O palco está colocado bem no centro da arena esférica, com uma plateia fervorosa a toda a volta, como se de um ringue se tratasse, quadratura perfeita para o círculo de cinco amigos que, no final da década de 1990, escreveram uma página dourada na história do rock português.
Apagam-se as luzes. Estão vivos outra vez. O quinteto composto por Manel Cruz, Peixe, Nuno Prata, Elísio Donas e Kinörm começa por mostrar “Como Afundar” e o público sente imediatamente “o amor tocar no avesso da saudade” que tinha dos Ornatos, para logo depois entrar em marcha o “Tanque”, que nos faz perceber que o mal é ver que eles vão bem.

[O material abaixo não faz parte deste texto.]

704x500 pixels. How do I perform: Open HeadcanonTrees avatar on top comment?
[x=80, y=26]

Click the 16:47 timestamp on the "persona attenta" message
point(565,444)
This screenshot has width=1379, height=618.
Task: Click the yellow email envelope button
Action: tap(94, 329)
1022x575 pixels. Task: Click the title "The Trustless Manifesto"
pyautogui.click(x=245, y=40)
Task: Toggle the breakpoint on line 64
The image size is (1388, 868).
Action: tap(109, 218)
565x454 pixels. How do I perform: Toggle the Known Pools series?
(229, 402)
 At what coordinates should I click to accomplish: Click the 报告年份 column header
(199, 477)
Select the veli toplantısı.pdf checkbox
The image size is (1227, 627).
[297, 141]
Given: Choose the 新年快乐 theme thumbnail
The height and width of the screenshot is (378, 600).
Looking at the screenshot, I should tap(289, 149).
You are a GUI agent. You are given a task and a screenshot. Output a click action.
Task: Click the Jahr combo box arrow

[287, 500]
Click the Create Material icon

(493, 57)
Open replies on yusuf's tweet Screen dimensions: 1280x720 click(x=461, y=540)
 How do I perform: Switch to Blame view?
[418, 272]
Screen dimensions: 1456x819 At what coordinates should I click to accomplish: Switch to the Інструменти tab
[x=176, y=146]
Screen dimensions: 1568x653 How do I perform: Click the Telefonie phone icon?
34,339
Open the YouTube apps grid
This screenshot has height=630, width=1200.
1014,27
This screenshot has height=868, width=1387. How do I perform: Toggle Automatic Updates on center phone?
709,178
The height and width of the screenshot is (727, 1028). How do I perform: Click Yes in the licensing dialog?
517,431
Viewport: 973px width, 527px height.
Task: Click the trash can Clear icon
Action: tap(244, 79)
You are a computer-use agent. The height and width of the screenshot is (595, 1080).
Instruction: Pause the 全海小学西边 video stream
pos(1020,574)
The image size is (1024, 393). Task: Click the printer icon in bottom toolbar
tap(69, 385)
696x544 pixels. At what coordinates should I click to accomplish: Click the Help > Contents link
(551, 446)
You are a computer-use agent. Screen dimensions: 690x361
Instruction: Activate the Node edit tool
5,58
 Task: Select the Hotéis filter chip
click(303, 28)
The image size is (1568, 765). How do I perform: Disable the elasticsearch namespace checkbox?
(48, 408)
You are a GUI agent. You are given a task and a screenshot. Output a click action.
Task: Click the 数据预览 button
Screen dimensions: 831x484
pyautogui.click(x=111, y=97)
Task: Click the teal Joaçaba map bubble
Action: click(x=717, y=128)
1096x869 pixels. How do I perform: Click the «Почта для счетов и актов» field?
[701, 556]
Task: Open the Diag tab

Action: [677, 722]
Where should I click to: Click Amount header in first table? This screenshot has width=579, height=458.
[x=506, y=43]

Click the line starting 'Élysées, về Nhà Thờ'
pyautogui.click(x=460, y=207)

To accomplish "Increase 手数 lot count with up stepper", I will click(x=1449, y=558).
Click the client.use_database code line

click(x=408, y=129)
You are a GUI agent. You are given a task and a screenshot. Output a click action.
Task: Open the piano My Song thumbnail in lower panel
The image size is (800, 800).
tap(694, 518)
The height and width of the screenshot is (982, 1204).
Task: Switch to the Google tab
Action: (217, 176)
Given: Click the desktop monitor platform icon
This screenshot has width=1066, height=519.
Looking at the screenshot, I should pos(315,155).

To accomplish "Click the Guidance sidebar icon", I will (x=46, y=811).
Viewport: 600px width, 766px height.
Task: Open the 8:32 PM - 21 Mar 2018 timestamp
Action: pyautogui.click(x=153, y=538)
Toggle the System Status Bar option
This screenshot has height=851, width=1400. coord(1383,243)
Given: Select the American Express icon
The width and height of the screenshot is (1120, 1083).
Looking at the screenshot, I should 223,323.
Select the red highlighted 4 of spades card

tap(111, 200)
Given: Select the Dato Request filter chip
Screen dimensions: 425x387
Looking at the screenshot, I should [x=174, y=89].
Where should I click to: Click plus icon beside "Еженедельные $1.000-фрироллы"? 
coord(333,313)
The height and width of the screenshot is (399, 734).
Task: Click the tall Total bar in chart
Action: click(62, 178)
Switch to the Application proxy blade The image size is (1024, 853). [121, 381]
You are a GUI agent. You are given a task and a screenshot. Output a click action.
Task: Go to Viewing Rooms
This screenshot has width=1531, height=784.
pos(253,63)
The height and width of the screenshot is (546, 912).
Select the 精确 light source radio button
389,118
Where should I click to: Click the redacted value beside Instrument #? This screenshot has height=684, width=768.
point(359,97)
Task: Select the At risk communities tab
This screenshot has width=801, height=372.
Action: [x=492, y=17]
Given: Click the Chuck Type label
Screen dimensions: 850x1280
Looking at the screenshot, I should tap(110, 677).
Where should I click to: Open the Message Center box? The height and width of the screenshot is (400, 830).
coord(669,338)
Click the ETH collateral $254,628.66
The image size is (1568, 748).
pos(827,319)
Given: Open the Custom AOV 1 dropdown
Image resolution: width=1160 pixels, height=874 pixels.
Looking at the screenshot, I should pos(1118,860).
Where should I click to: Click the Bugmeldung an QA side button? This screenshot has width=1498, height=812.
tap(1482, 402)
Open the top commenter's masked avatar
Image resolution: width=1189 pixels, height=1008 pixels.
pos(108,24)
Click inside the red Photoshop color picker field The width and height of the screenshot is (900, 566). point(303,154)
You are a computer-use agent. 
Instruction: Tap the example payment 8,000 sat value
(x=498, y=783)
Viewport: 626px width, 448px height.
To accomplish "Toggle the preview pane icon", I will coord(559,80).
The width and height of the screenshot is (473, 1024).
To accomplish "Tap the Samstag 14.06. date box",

À terceira música, “Há-de Encarnar”, já o ambiente está quente “como no fim de uma guerra” e a t-shirt de Manel Cruz já desapareceu em combate, enquanto a voz do “Bandido” endiabrado, durante uma visceral atuação, nos “conta que os sonhos não podem ter fim”. De regresso aos hinos de “O Monstro Precisa de Amigos”, o virtuosismo de Elísio Donas nas teclas, o baixo encorpado de Prata e os riffs lançados pelas cordas de Peixe pescam o lirismo de pura filigrana de Manel Cruz em “Pára de Olhar para Mim”.
Ouvem-se os primeiros acordes de “Para Nunca Mais Mentir”, mas logo os olhares do público são desviados para a cúpula da arena, onde projeções em vídeo mostram individualmente os cinco músicos em ação. Com os olhos pregados no teto, muitos são apanhados de surpresa quando a banda despacha “Ouvi Dizer”, quase sem dar tempo para que a multidão puxe dos smartphones e escolha aquele filtro top para registar o momento.
É possível que Manel Cruz não tenha falhado uma única nota enquanto entoava os versos ajoelhado no palco, mas o coro do público que a ele se sobrepôs é justo merecedor de nota artística. Não houve Vítor Espadinha, mas, após oferecerem um beijo mais puro com “Notícias do Fundo”, os Ornatos espetam com duas bofetadas para arrebitar: “O.M.E.M” que coloca a plateia a saltar energicamente e, sem querer poupar os corpos, uma “Chaga” alastra no pavilhão.
“Pára-me Agora” e “Dia Mau” mantêm o espetáculo em alta voltagem, num carrossel que desce até paisagens sonoras mais intimistas, ao revisitar “Deixa Morrer” (ou, para Manel Cruz, a “música mais bonita que um Peixe já escreveu”), passando “Devagar” por uma das mais mágicas canções dos Ornatos Violeta e com a chegada a bom porto de “Capitão Romance”.
O concerto, com direito a dois encores, trouxe ainda o “Tempo de Nascer”, porque ninguém queria ver o fim chegar e havia que passear de mão dada com a “Dama do Sinal”, assim como deitar o excesso fora com “Punk Moda Funk” e estancar a hemorragia ao ver, por fim, “Raquel”.
O amor é isto e não ficou nada para dar. Houvesse mais divórcios assim e tantas paixões podiam reaprender a amar-se.